TASK TO COMPLETE
Begin at the line containing "The height and" and retype each line through the end of the records exactly. Include nothing else and no pictures.

━━ INPUT FOR THIS TASK ━━

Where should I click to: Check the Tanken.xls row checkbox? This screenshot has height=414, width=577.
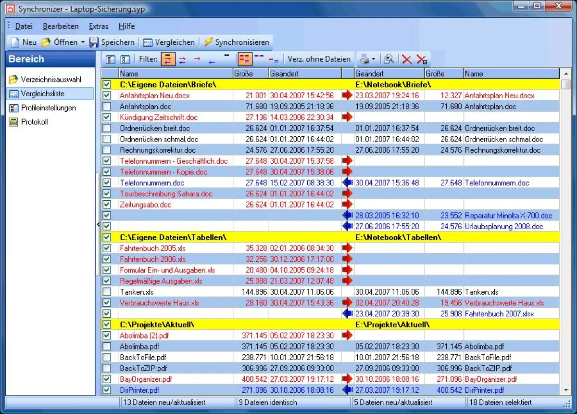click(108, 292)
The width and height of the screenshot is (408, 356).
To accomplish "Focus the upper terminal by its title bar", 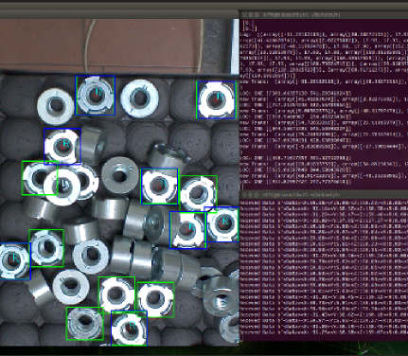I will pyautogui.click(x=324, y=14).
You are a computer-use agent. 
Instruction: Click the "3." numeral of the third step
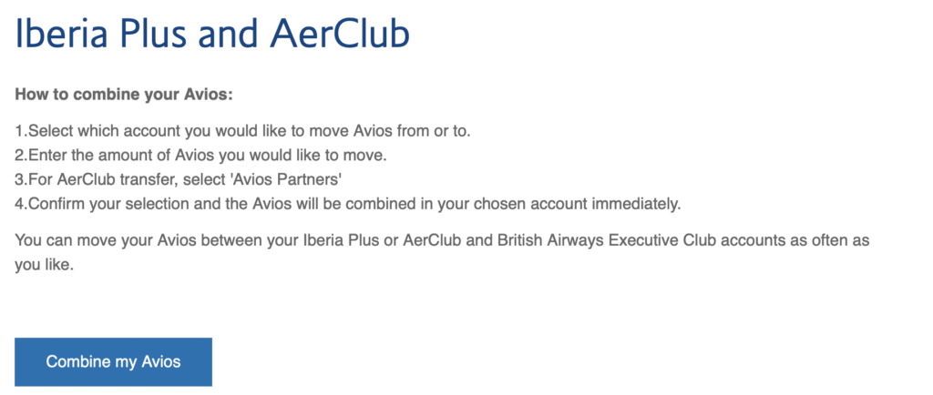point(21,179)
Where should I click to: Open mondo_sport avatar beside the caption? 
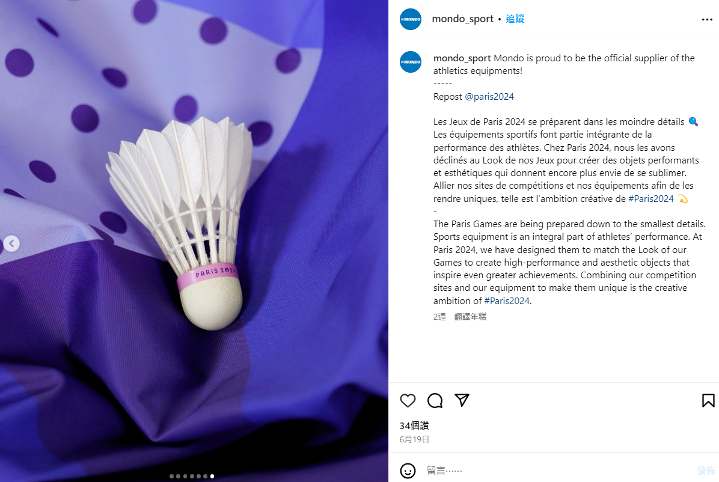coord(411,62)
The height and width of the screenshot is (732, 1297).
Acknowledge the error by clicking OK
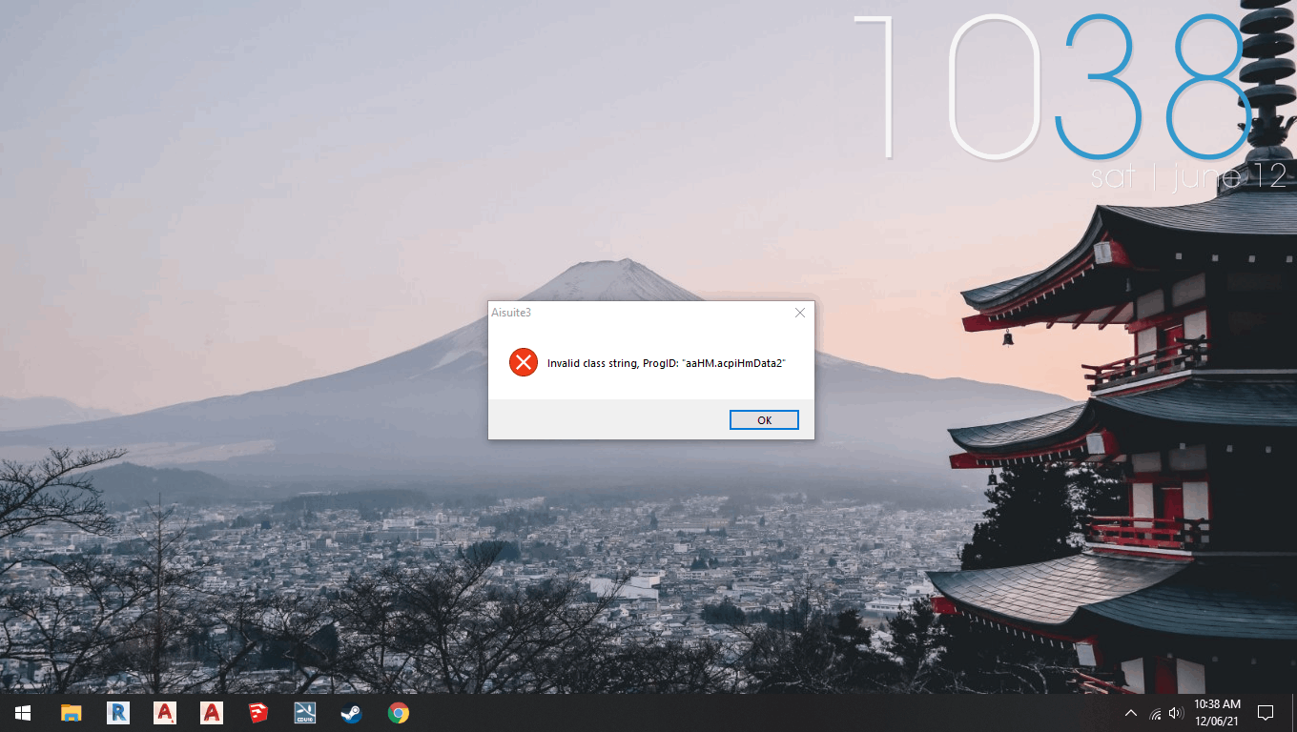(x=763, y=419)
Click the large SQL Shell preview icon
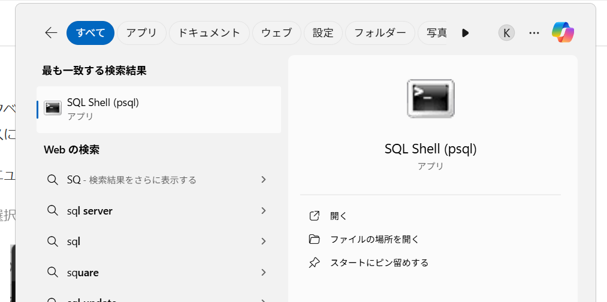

━━━

ANSWER SECTION
The height and width of the screenshot is (732, 1297).
Acknowledge the error by clicking OK
(x=763, y=419)
Click the large SQL Shell preview icon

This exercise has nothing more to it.